The water molecules hydrating ions have a finite lifetime in their residence within the hydration shell. The key idea to describe the exchange dynamics should be how long water molecules reside within the hydration shell of each ion.14,52,53 The residence time of water molecules within the hydration shell, also known to represent the rigidity of the hydration shell, plays an important role in the transport of ions.14,51 We examine the fast and slow kinetics of the exchange dynamics of water molecules in the hydration shell, R(t) and C(t), which are defined in the same ways as in eqn (1) and (2), respectively. The mechanisms of the two exchange dynamics are different. The fast exchange dynamics of water is associated with the thermal fluctuations in the motion of water molecules and the slow exchange dynamics is closely connected with the diffusive motions of both ions and water. For a Li+ ion, we describe the fast and slow exchange dynamics in terms of the cationic residence time and correlation time distributions of water molecules, RLW(t) and CLW(t), respectively. We consider that a bond between a Li+ ion and the oxygen atom of a water molecule is broken if the distance between them exceeds 2.7 Å, the approximate size of the first hydration shell. Similarly, for the anionic hydration dynamics, we calculate the fast and slow HB dynamics of water molecules with the oxygen atoms of anions, RAW(t) and CAW(t), respectively.

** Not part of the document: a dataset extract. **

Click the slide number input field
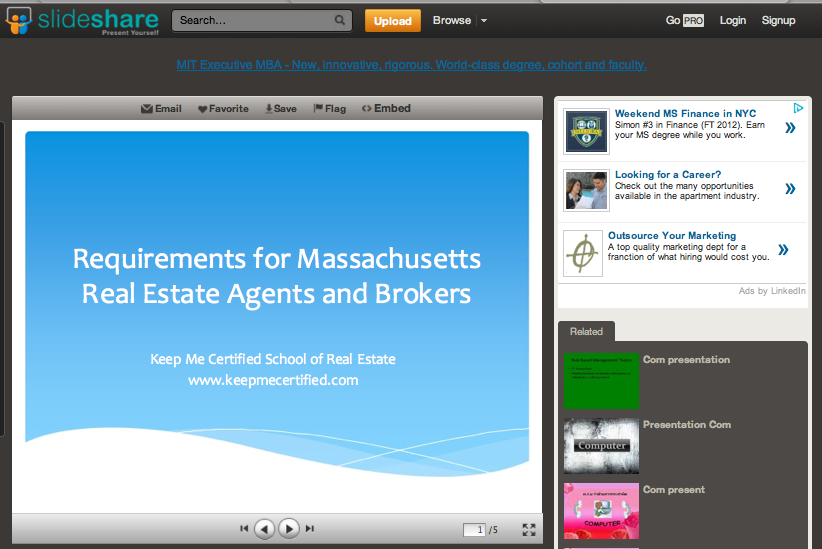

In Fig. 7, we present the RLW(t) and CLW(t) at low and high salt concentrations for the different types of anion. At low concentration, we find a small difference in both distributions for all anions. In other words, the effect of anions on the cationic hydration dynamics of water is weak at low concentration and the exchange dynamics of water in the cationic hydration shell is mostly affected by the other water molecules staying near the first hydration shell. Both RLW(t) and CLW(t) exhibit slower decaying behaviors with higher salt concentrations. To characterize the temporal behaviors of RLW(t) and CLW(t) in terms of a single variable, we introduce the characteristic residence and correlation times, τLWR and τLWC, defined as the times required for RLW(t) and CLW(t) to decay by a factor of e, respectively. Both the characteristic times of τLWR and τLWC increase upon increasing the salt concentration for all anions. For cationic hydration dynamics, in contrast to the HB dynamics of water, the fast and slow hydration dynamics show the same characteristics with respect to the salt concentration. Interestingly, the difference in the two characteristic times, ΔτLW ≡ τLWC − τLWR, shows an exponential change with a change in the salt concentration. As a result, this suggests that at low concentration the fast and slow cationic hydration dynamics would occur almost concurrently, but for the increasing salt concentration the timescales needed for describing the two hydration dynamics become separate and the two dynamics occur with a certain time gap.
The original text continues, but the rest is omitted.